• EXERCISE:
Up through the line that contains "[button] (1521, 154)", retype the entries exactly, beginning at the very first line.

===============

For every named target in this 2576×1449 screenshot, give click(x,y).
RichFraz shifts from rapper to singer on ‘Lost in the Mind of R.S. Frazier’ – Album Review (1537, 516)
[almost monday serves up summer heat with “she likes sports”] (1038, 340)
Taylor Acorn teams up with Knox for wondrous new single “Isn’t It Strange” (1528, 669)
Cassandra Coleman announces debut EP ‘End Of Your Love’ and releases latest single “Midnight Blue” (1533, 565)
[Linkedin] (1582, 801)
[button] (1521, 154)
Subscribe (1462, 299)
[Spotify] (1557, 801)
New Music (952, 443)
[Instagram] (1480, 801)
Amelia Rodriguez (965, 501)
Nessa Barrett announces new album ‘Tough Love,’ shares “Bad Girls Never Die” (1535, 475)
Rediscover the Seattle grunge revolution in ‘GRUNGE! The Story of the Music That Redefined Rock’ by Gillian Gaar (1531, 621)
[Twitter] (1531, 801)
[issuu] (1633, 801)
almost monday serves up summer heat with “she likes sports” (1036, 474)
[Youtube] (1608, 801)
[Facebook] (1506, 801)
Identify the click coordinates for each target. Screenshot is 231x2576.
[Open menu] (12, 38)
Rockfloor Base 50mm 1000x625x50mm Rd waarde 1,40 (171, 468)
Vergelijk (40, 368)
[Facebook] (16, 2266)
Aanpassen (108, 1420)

===============

• ANSWER TO THE EXERCISE:
For every named target in this 2576×1449 screenshot, give click(x,y).
RichFraz shifts from rapper to singer on ‘Lost in the Mind of R.S. Frazier’ – Album Review (1537, 516)
[almost monday serves up summer heat with “she likes sports”] (1038, 340)
Taylor Acorn teams up with Knox for wondrous new single “Isn’t It Strange” (1528, 669)
Cassandra Coleman announces debut EP ‘End Of Your Love’ and releases latest single “Midnight Blue” (1533, 565)
[Linkedin] (1582, 801)
[button] (1521, 154)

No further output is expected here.